A lot has happened since 1998's "The Mask of Zorro." Antonio Banderas has had some success, including the "Spy Kids" trilogy and a role in "Shrek 2." In fact, his character of Puss in Boots is getting his own movie. Meanwhile, Catherine Zeta Jones, whose appearance in "The Mask of Zorro" was her breakthrough role, went on to not only win an Oscar for her work in "Chicago," but she also managed to snag Michael Douglas as a husband. As Joe Walsh would say, "Life's been good to her so far." So, you ask, what brings them back together seven years later?
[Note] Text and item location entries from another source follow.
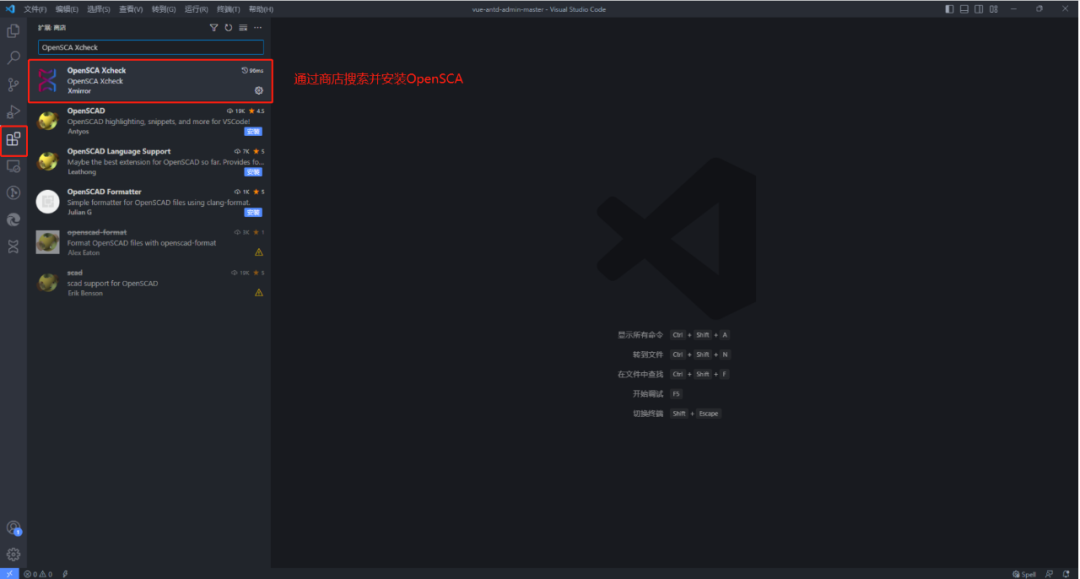Screen dimensions: 1080x579
Task: Toggle the primary side bar layout
Action: (949, 9)
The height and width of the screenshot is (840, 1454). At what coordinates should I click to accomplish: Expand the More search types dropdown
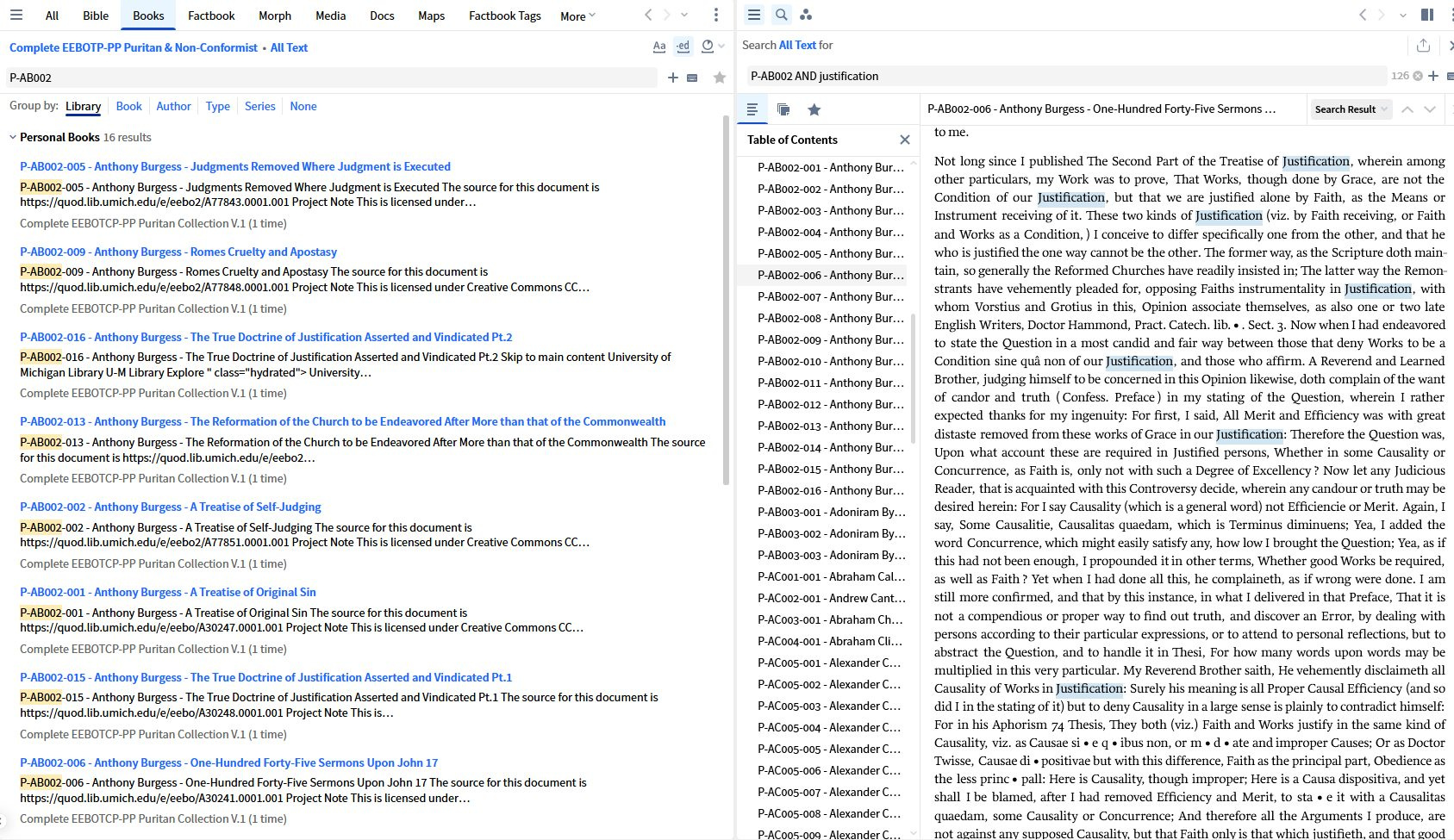pyautogui.click(x=577, y=16)
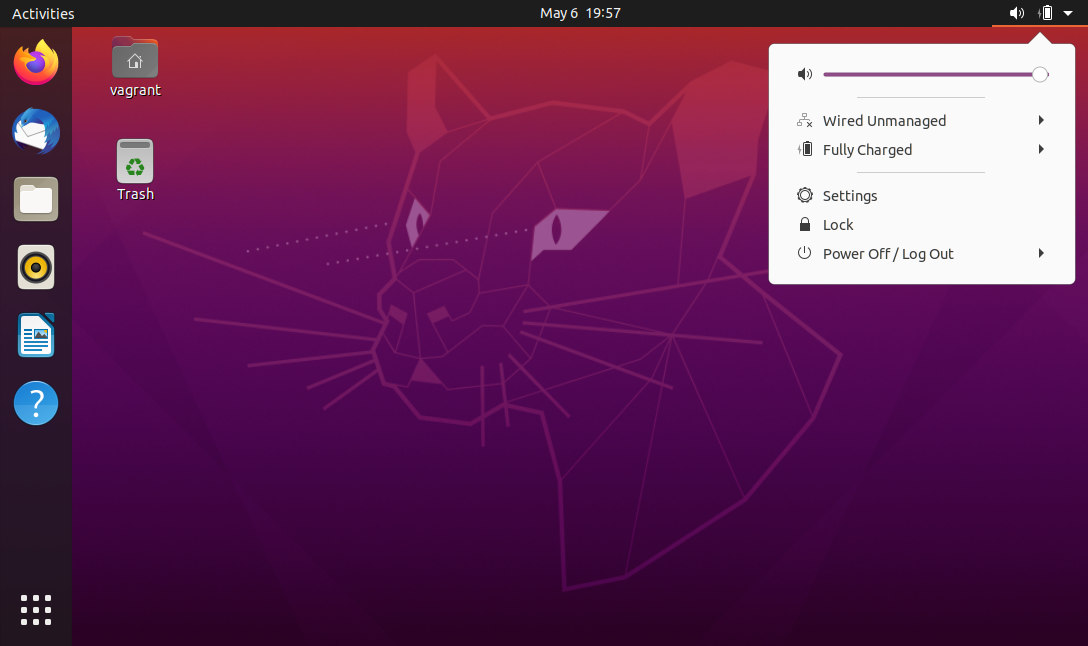The width and height of the screenshot is (1088, 646).
Task: Open the Files manager in dock
Action: point(36,199)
Hollywood!

The film begins 10 years after the end of "The Mask of Zorro." The people of the territory of California are in the process of voting to see if they will try to enter the Union as a state. However, a mean looking man with wooden teeth and a cross burned into his cheek (Nick Chinlund) is not the democratic type. He tries to steal the ballots, which causes the local church bells to ring. The bells, a kind of 19th Century Bat-signal, summon the hero of the people, the one and only Zorro. Well, I think it's Zorro. With moves taken directly from the caped crusader, the Bat-signal may not be the only thing the two have in common. When not swinging on ropes and floating on air with his cape (see what I mean), Don Alejandro de la Vega (Banderas) is trying to be a good father to his son, Joaquin (Adrian Alonso). The boy, however, would rather hear of the exploits of Zorro, not knowing it's his father behind the mask. However, when things begin to look bad for the people of California, it will take the entire family, plus the local priest, to make things right.
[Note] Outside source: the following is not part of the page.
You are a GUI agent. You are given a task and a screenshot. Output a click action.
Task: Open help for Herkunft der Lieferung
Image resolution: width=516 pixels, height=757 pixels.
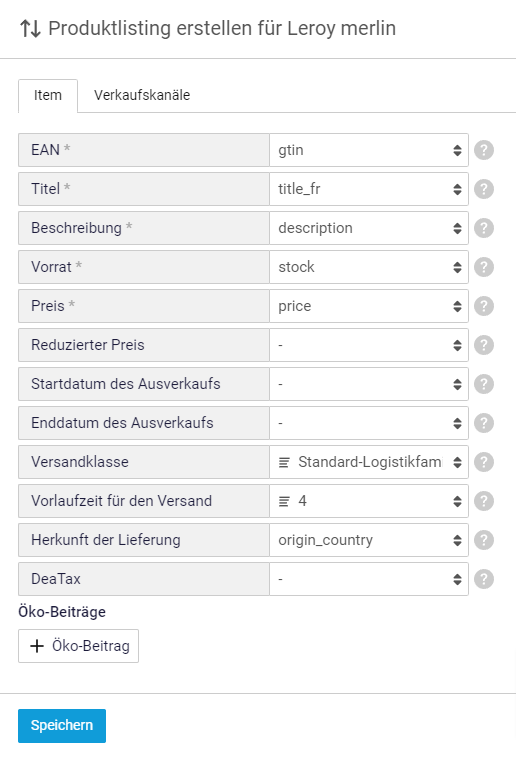pos(484,540)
Rumor has it that Anthony Hopkins declared that appearing in "The Mask of Zorro" made him contemplate retirement. That being said, the film was a hit. And any film that brought Catherine Zeta Jones to our shores can't be all bad. And the same can be said for the sequel. It's not all bad. Director Campbell, who will soon begin filming the latest James Bond film, knows how to film action. It's the plot around the action that slows the film down. Greedy guy wants land and does whatever he can to get it. It's kind of like "Chinatown." No, just kidding. "Chinatown's" script won an Oscar. "The Legend of Zorro" won't. Banderas does his best and seems to be having fun with the role. I did notice that his hair style changes between de la Vega and Zorro. I don't know if this is intentional, like Superman, or just bad continuity. Zeta Jones seems like she'd rather be somewhere else and Rufus Sewell, one of England's finest actors, seems embarrassed to be here. I assume his motivation was the same as Michael Caine's when he appeared in "Jaws the Revenge." When asked about that film, Caine replied, "I have never seen it, but by all accounts it is terrible. However, I have seen the house that it built, and it is terrific." I'm sure Sewell's home is lovely. The stand out performance here is Zorro's horse. Whether refusing to understand Spanish or supporting a drunken Banderas, this is the best movie horse since Lee Marvin rode into town in "Cat Ballou."

My advice: if you want to see Banderas in boots and waving a sword, wait for "Shrek 3." On a scale of zero to four stars, I give "The Legend of Zorro"  Two stars

This week's movie review of "The Legend of Zorro" is ©2005 by Michael A. Smith.  All graphics this page are creations of Nolan B. Canova, ©2005, all rights reserved. All contents of "Nolan's Pop Culture Review" are ©2005 by Nolan B. Canova.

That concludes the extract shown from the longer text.